1. **Delta encoding**: For a sequence [100, 102, 105, 110], we store [100, 2, 3, 5]
2. **Zigzag encoding**: Negative deltas are encoded to positive integers for efficient varint encoding
3. **Variable-length encoding**: Small numbers use fewer bytes (e.g., 127 uses 1 byte, 128 uses 2 bytes)
4. **LZ4 compression**: The final encoded bytes are compressed with LZ4 for additional space savings

The compressed format includes a small header (15-23 bytes) containing:

- Magic bytes ("CYDEC")
- Version number
- Codec type
- Data type identifier
- Original array length
- Scale factor (for floating-point types)

## Performance notes

- Compression speed: ~500-1000 MB/s on modern hardware
- Decompression speed: ~1000-2000 MB/s
- Memory usage: Approximately 2x the input size during compression
- Best compression ratios on sorted or time-series data

The library prioritizes speed over maximum compression. If you need better compression ratios and can accept slower speeds, consider using zstd or similar algorithms.

## Development status

This library is functional but still evolving. The API may change in future versions. Currently tested on:

- Linux x86_64
- macOS ARM64 and x86_64

Contributions, bug reports, and feature requests are welcome.

## License

Dual licensed under MIT OR Apache-2.0. Choose whichever license works best for your project.

## Acknowledgments

Built on top of excellent Rust crates:

- `integer-encoding` for variable-length integers
- `lz4_flex` for LZ4 compression
- `rayon` for parallel processing
- `anyhow` for error handling

The compression techniques used here are industry-standard approaches, not novel inventions.

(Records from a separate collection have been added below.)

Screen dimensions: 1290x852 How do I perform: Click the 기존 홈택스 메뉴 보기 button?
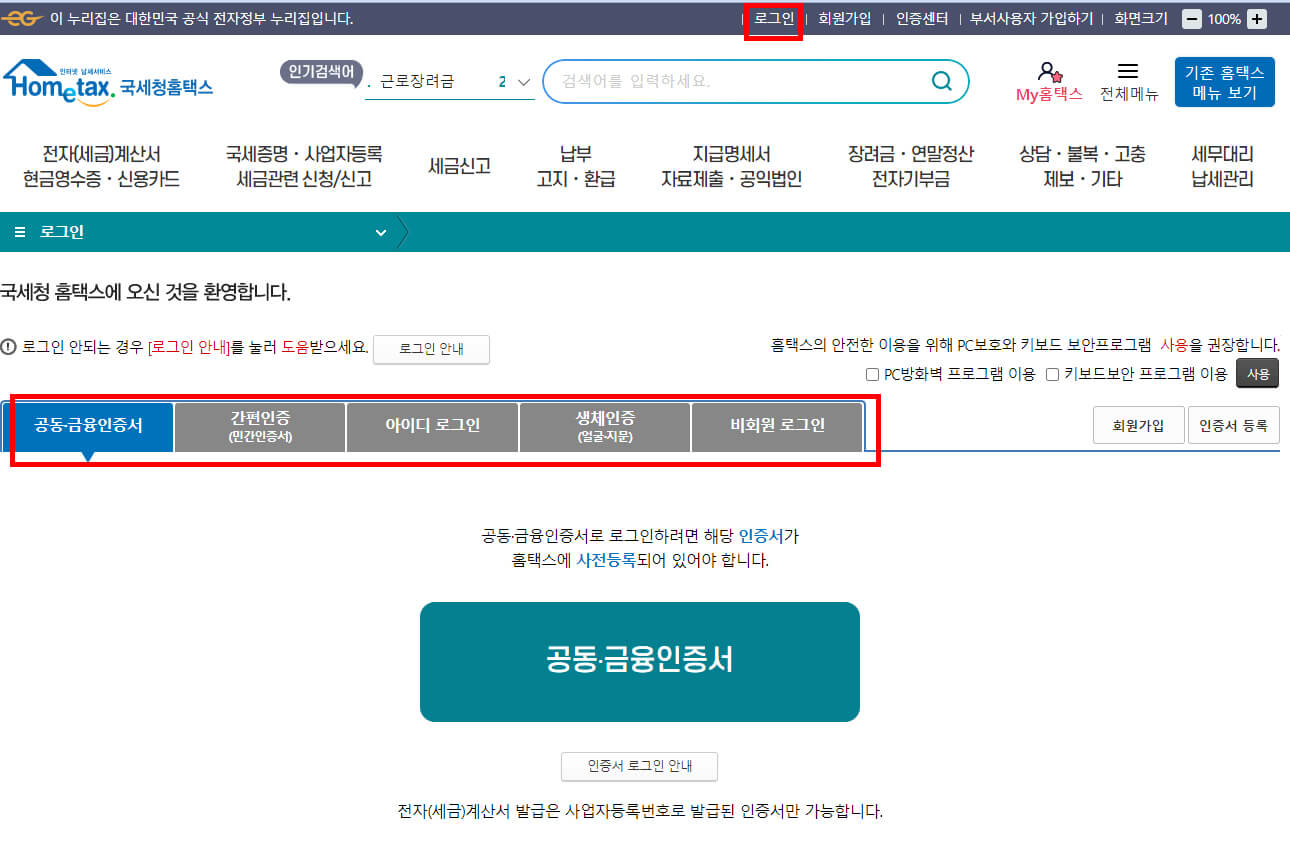[x=1224, y=80]
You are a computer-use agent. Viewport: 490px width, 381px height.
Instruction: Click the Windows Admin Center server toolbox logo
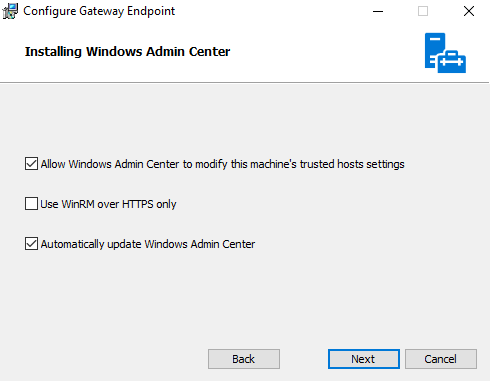(445, 53)
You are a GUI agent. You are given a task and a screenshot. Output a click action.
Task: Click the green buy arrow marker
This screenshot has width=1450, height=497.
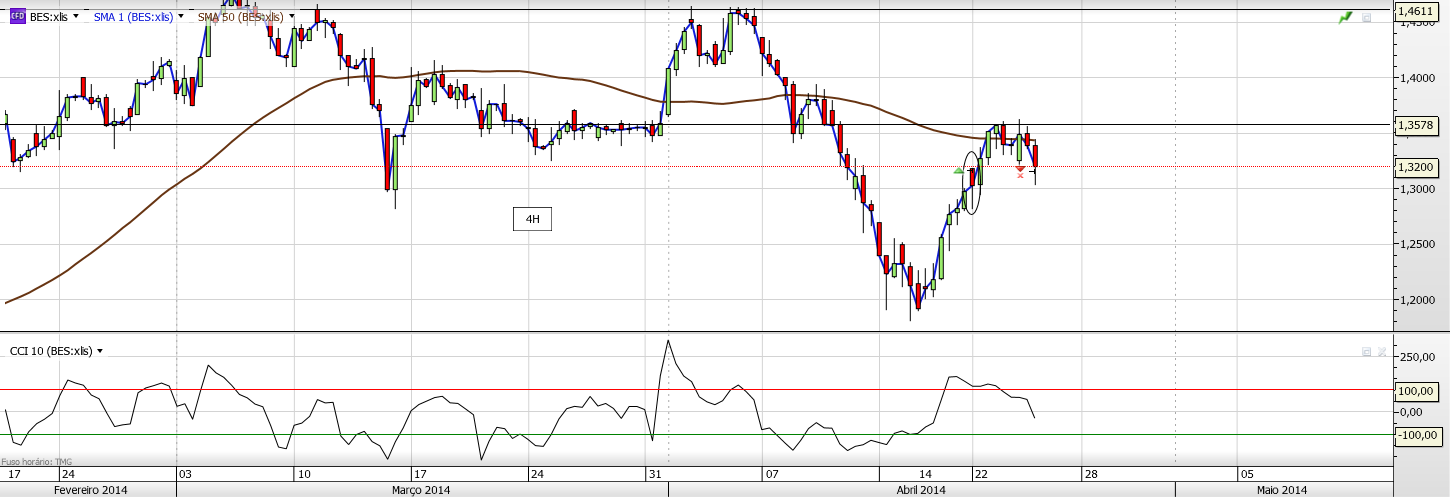958,171
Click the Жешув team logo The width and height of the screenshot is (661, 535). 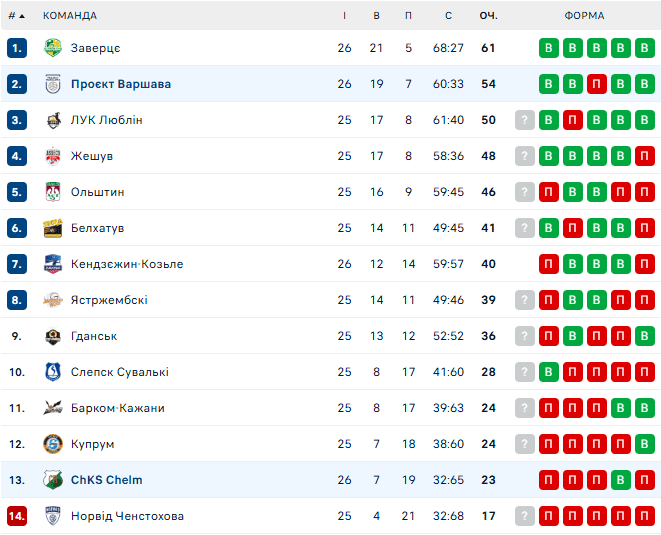53,156
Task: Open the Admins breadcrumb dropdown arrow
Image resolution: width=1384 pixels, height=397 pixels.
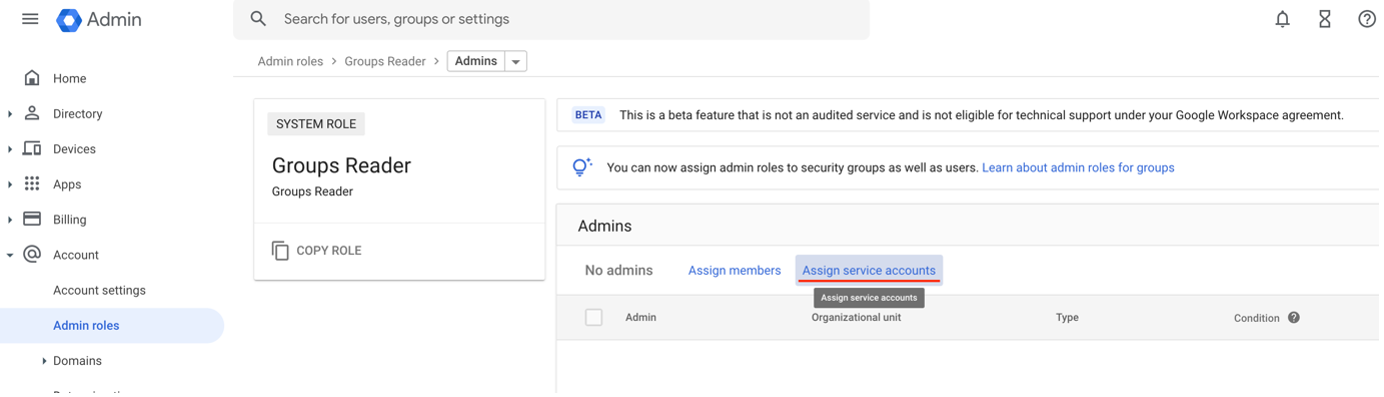Action: tap(516, 62)
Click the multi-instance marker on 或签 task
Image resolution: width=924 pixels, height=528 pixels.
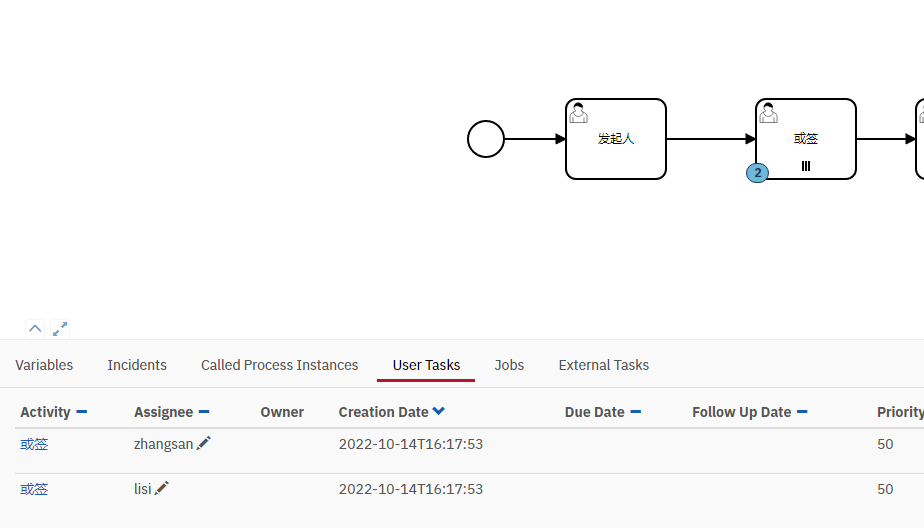(x=806, y=166)
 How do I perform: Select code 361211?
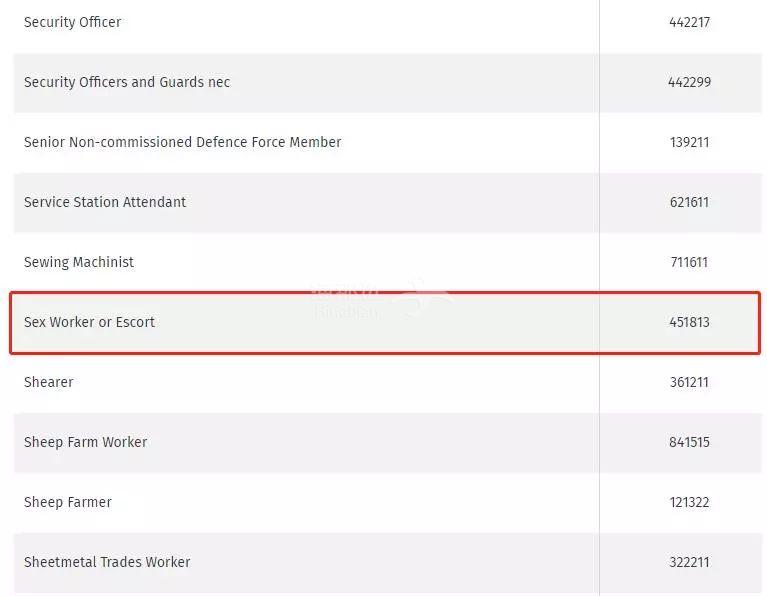pos(689,382)
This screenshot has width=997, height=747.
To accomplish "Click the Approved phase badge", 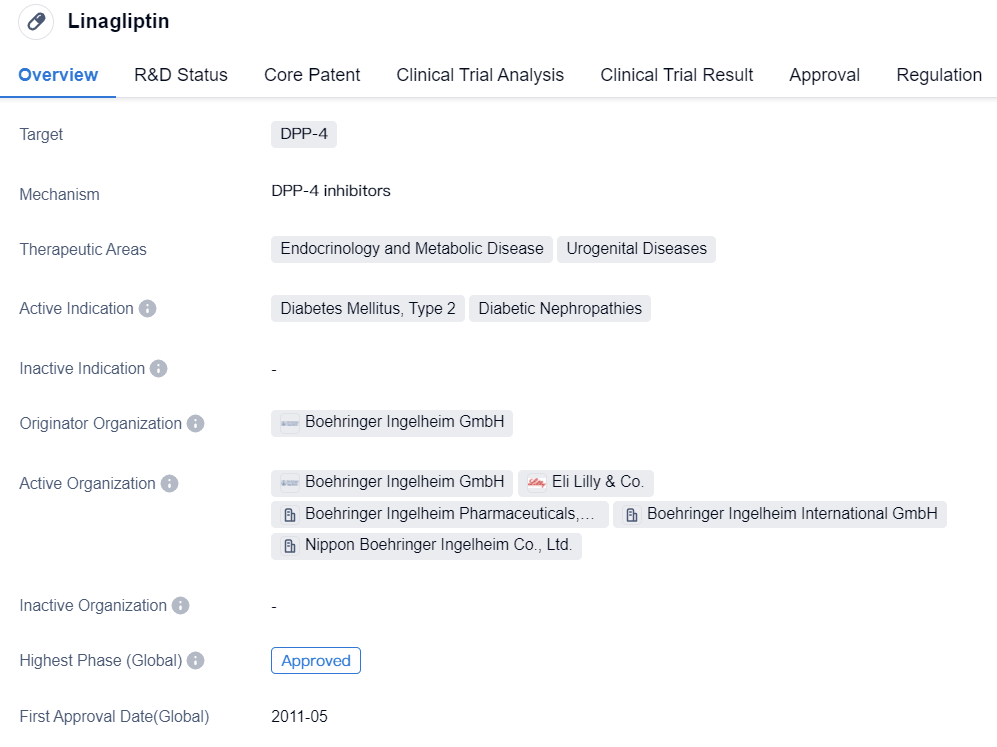I will 315,660.

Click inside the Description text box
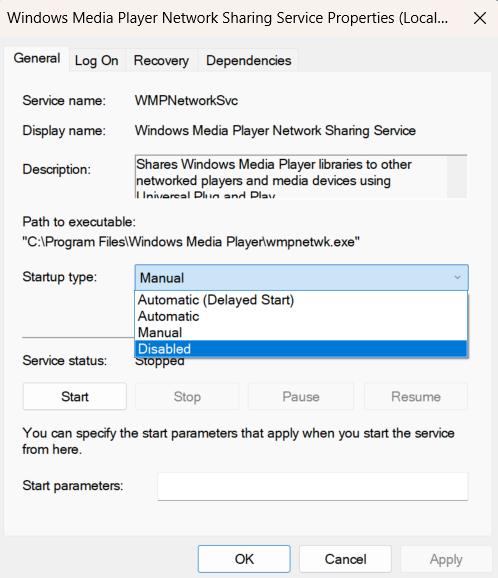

This library simply packages them in a convenient, Rust-native way for numeric data compression.

## Release Process

This project uses automated releases via [release-plz](https://release-plz.ieni.dev/).

### How it works

1. **Conventional Commits**: All commits must follow the [Conventional Commits]https://www.conventionalcommits.org/ format:
   - `feat:` - New features (triggers minor version bump)
   - `fix:` - Bug fixes (triggers patch version bump)
   - `docs:` - Documentation changes
   - `style:` - Code style changes
   - `refactor:` - Code refactoring
   - `perf:` - Performance improvements
   - `test:` - Test additions or updates
   - `build:` - Build system changes
   - `ci:` - CI/CD changes
   - `chore:` - Maintenance tasks

2. **Automatic Release PRs**: When changes are pushed to `main`, release-plz automatically:
   - Analyzes conventional commits since last release
   - Determines appropriate version bump (major/minor/patch)
   - Creates or updates a Release PR with:
     - Updated version in `Cargo.toml`
     - Generated CHANGELOG.md entries
     - All changes since last release

3. **Publishing**: When the Release PR is merged:
   - Creates a GitHub Release with tag (e.g., `v0.1.1`)
   - Publishes to crates.io automatically
   - Updates documentation

### Making a release

1. Write code and commit using conventional commit format
2. Push to `main` branch
3. Wait for release-plz to create/update the Release PR
4. Review the Release PR (check version bump and changelog)
5. Merge the Release PR
6. Automated workflow publishes to crates.io and GitHub Releases

### Git hooks

This project uses `cargo-husky` for Git hooks:

- **pre-commit**: Automatically formats code with `cargo fmt` and runs `cargo clippy`
- **commit-msg**: Validates conventional commit format

Install hooks by running any `cargo` command (they're installed automatically via `cargo-husky`).

### Requirements for maintainers

To enable automated publishing, repository secrets must be configured:

- `GITHUB_TOKEN` - Automatically provided by GitHub Actions
- `CARGO_REGISTRY_TOKEN` - Your crates.io API token ([get one here]https://crates.io/settings/tokens)